Yes, Predators is one of those franchises that contained some true seeds of genius, but kind of fell flat for a couple of reasons. Chief amongst them, in my opinion, was money and the desire to appeal to the “lowest-common denominator”. How else can you explain the whole AVP cinematic fiasco?

Still, the Predator concept has had some impressive renditions over the years, not the least of which came with the first two movies and a slew of crossover video games, novels and comics. And with the latest movie, there are clear attempts to break them away from their Alien peers. So I thought I’d get right into it and see what makes these badasses just so bad! First off, the movie that started it all…

Predator (1987):
The movie opens with an alien spacecraft flying towards Earth and jettisoning a small pod down into Central America. Cut to the surface, where we see an American base located somewhere in the jungles of Guatemala. A bunch of hooligans are being flown into an Army base and Arny is in the front seat with a massive stogie in his mouth. Very quickly, it is established that this man is elite commando named Major Alan “Dutch” Schaefer, the best in the business.

In the course of his briefing, he is told that his team is needed to rescue a Guatemalan cabinet minister and his aides who have been kidnapped by guerrillas. He’s also reunited with old friend George Dillon (Carl Weathers), a former military man who has since joined the CIA. Apparently, he will be acting a liaison during the mission, and stresses to Dutch that this is going to be no cake walk!

We learn all we need to know about the mission from a single exchange, even if we didn’t know it at the time:

Dillon: “How come you passed on Libya?”
Dutch: “Libya’s not my style.”
Dillon: “You aint got no style!”
Dutch: (pause to light a fresh stogie) “We’re a rescue team, not a bunch of assassins.”

We then get to meet the team: Mac Eliot (Bill Duke), Blain Cooper (Jesse Ventura), Billy Sole (Sonny Landham), Jorge “Poncho” Ramirez (Richard Chaves), and Rick Hawkins (Shane Black).

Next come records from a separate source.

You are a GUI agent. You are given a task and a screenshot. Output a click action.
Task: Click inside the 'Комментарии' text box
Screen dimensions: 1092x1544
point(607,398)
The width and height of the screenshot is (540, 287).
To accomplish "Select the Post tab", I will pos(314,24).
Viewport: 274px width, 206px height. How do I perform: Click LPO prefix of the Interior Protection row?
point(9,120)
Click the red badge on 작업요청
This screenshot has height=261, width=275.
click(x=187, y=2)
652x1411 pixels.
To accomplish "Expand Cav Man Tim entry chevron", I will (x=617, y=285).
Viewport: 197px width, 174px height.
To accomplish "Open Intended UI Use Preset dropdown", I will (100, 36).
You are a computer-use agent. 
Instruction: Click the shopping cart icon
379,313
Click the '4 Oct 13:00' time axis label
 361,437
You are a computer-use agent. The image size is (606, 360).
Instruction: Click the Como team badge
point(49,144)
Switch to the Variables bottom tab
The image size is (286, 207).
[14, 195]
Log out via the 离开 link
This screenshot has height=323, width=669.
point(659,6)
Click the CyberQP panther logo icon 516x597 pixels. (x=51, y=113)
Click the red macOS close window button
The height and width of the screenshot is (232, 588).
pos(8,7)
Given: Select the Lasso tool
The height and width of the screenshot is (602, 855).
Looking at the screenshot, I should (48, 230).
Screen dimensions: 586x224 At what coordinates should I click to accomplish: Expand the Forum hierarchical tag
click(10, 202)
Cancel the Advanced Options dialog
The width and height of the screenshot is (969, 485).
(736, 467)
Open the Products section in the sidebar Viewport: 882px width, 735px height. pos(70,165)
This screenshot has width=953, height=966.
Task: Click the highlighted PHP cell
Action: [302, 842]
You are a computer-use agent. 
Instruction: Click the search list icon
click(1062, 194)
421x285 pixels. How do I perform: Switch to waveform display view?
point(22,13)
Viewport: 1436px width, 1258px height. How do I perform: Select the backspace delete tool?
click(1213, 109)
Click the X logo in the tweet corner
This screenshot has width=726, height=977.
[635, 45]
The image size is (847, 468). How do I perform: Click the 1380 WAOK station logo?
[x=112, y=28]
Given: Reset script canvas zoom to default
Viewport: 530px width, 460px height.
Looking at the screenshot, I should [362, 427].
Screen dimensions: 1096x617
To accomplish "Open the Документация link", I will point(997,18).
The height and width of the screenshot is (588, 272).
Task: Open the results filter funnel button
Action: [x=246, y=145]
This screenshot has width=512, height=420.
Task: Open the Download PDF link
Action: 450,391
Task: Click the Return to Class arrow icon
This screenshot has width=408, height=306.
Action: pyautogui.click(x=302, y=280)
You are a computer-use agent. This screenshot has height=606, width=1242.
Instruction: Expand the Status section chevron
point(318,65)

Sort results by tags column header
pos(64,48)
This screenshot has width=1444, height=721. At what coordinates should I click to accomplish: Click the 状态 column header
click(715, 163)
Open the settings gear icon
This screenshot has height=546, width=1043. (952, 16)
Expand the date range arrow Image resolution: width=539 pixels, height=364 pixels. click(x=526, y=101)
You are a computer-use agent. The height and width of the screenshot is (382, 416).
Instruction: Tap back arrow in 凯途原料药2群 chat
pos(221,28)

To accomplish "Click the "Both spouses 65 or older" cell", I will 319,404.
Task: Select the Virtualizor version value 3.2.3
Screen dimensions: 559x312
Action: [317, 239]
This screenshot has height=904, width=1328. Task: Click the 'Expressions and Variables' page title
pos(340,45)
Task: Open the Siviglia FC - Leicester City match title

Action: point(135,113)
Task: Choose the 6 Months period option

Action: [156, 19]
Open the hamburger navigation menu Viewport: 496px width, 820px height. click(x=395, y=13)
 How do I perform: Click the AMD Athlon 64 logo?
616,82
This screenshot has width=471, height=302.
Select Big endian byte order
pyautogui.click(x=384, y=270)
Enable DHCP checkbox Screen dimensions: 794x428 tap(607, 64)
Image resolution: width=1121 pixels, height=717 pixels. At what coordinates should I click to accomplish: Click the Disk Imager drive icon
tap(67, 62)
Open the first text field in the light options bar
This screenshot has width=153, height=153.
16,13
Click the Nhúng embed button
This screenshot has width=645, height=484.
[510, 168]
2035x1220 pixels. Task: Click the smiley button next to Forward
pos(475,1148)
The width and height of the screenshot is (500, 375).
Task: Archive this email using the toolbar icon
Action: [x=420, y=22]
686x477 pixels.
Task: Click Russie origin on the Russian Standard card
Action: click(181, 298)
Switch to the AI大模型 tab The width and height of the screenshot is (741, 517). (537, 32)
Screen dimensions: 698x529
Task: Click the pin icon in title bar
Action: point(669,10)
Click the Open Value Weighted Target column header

Grabbing their heavy artillery, they hop into their choppers and are inserted into the jungle.

What follows is some obvious build-up as the team discovers the crashed chopper which was supposedly holding the minister and his aides and finds a whole bunch of skinned bodies hanging upside down. Assuming the guerrillas did this, the team sets off post-haste for their hideout with payback on their minds. When they find it, they proceed to blow the shit out of it and kill anything that moves, save for one woman named Anna (Elpidia Carrillo).

This scene is something that was surely impressive to audiences in 1987, but which has gone down as one of the cheesiest action sequences ever since. For one, elite commando teams that are on a rescue mission aren’t supposed to blow shit up! That’s how you get the people you’re trying to save killed! Second, these guys were obviously not trained for the role. Basically, they just walk around and shoot people with no effort! Kind of like he did in Commando! Way to research that role guys!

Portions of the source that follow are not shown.